Some of the lakes that have been frozen enough for fishing shacks and skating might not be for much longer with a spell of warmer weather this week.

Doug Marlow has been ice fishing at Albro Lake in Dartmouth for more than 35 years and he never gets started without checking the ice first.

Not far from shore, the ice is 19 centimetres -- or seven and a half inches – thick, which is considered safe for walking.

Further out, not so much.

"It's been going down to about three, four, and then re-growing again, so it's been more sporadic with the weather right," Marlow said. "You never know where there may be a hole on the ice, you gotta be really cautious of it."

It's something the Marlows have noticed more often over the years, with fluctuating temperatures a common occurrence during Maritime winters.

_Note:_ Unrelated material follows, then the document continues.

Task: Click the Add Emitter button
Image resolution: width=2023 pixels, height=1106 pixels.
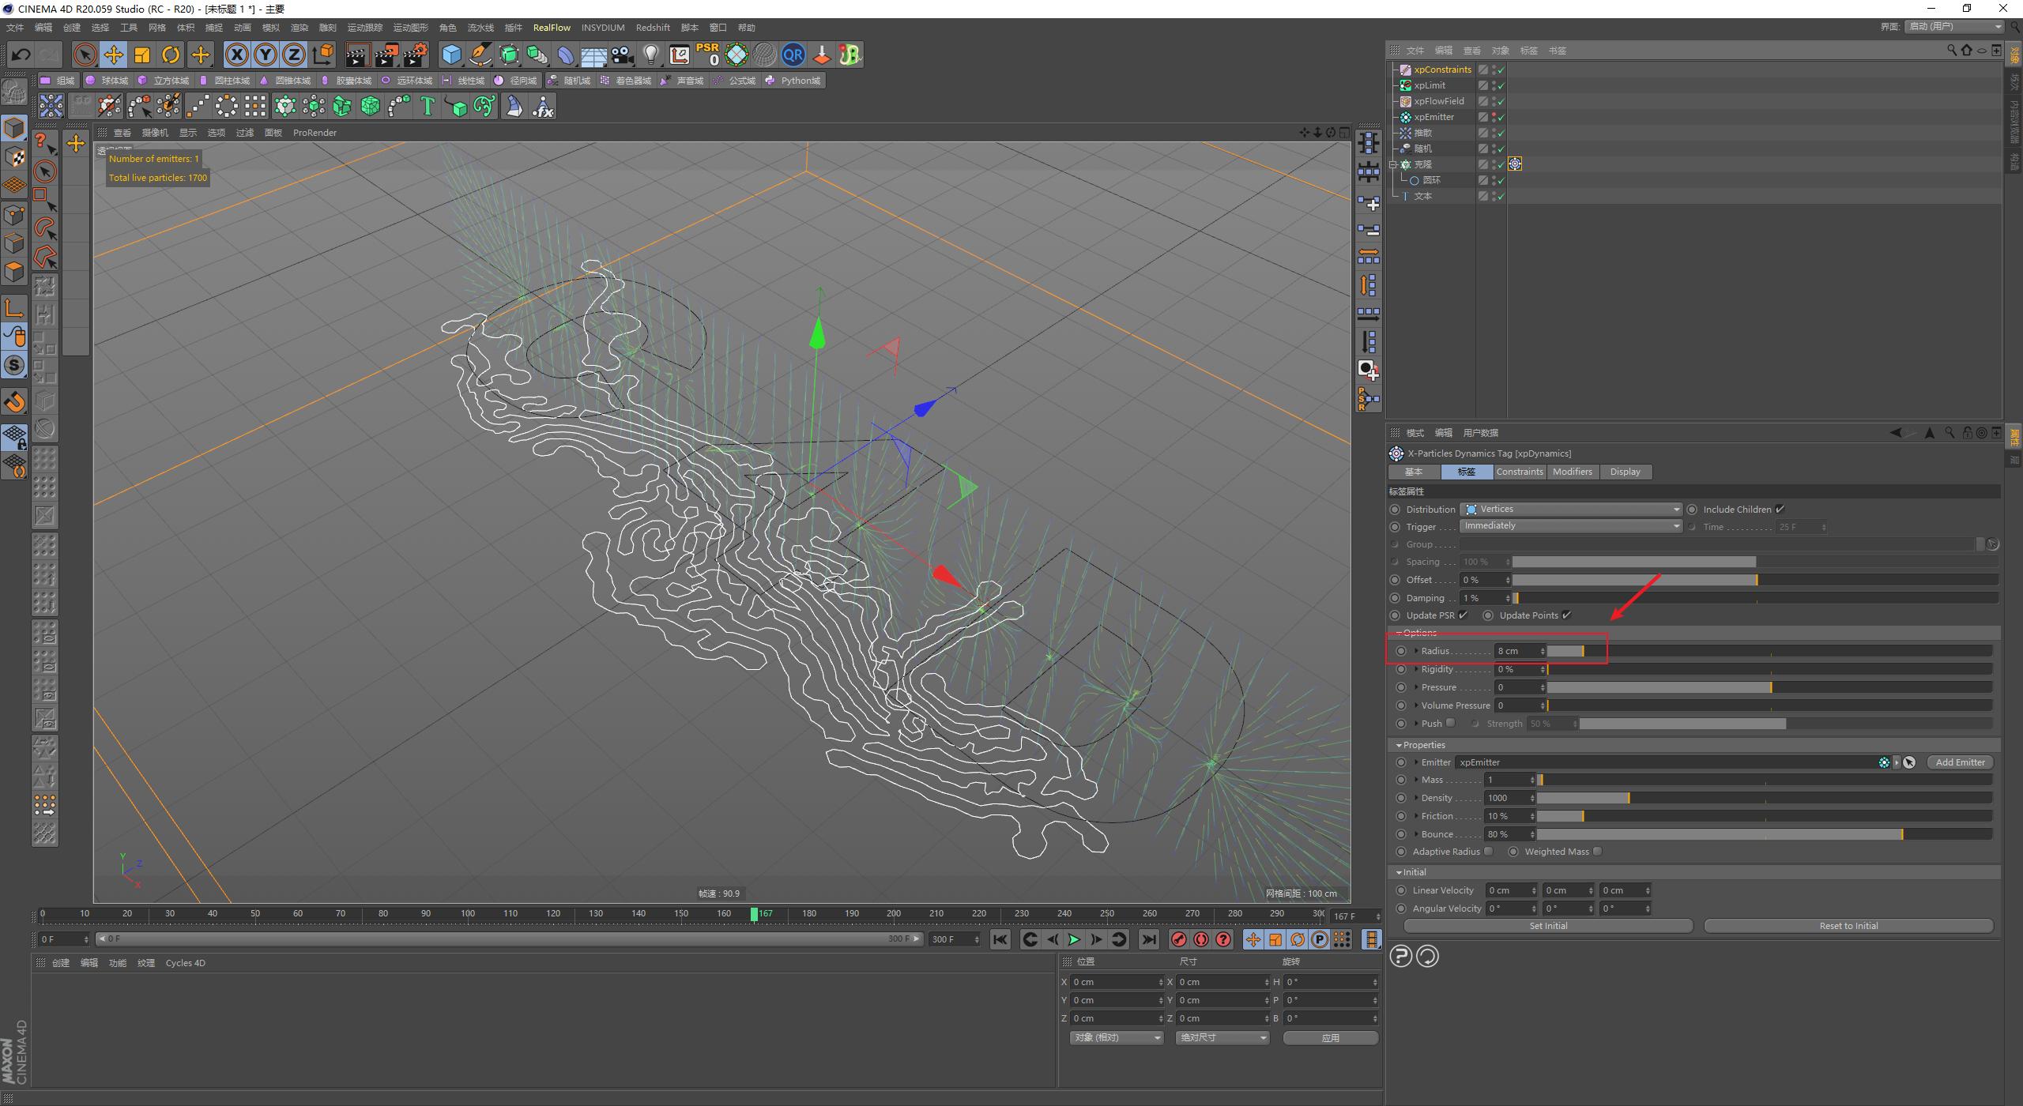Action: coord(1960,762)

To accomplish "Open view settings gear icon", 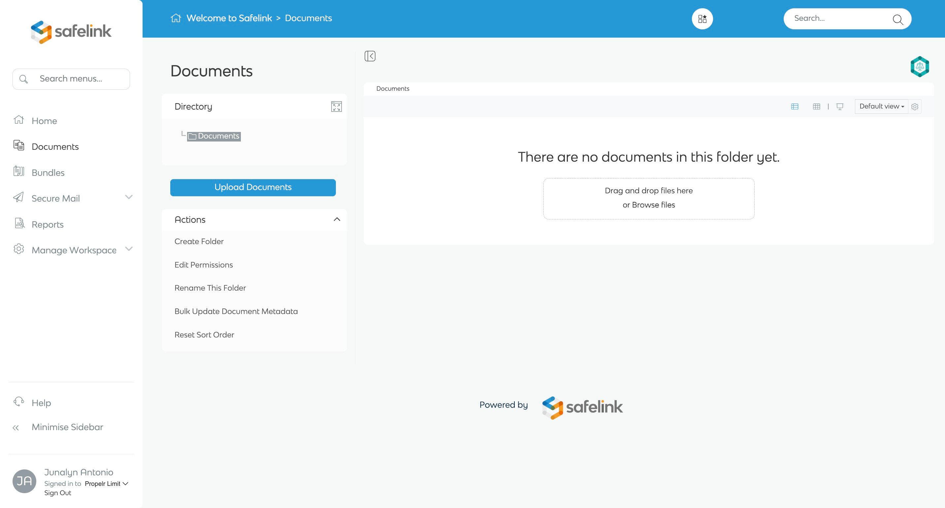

Halifax Regional Municipality is advising residents to stay off frozen lakes and ponds, because there's been thin ice and open water spotted in some areas.

Clear ice is the safest kind of ice, says Capt. Barry Bastow of the Halifax Regional Fire & Emergency ice rescue team.

Opaque or "snow ice" is weaker, and grey ice is the most unsafe.

The thick clear ice on First Lake in Lower Sackille was perfect for an ice rescue demo on Monday.

A quick response is the key to preventing hypothermia, Bastow said.

"Hypothermia is not good, it changes your state of mind, you can become confused, and the worst level obviously is unconsciousness, and then you can slip underneath the ice," Bastow said.

Safety tools like ice awls are a must for anyone spending time on frozen waterways.

"You just want to dig in, and pull yourself up out of the ice," Bastow said.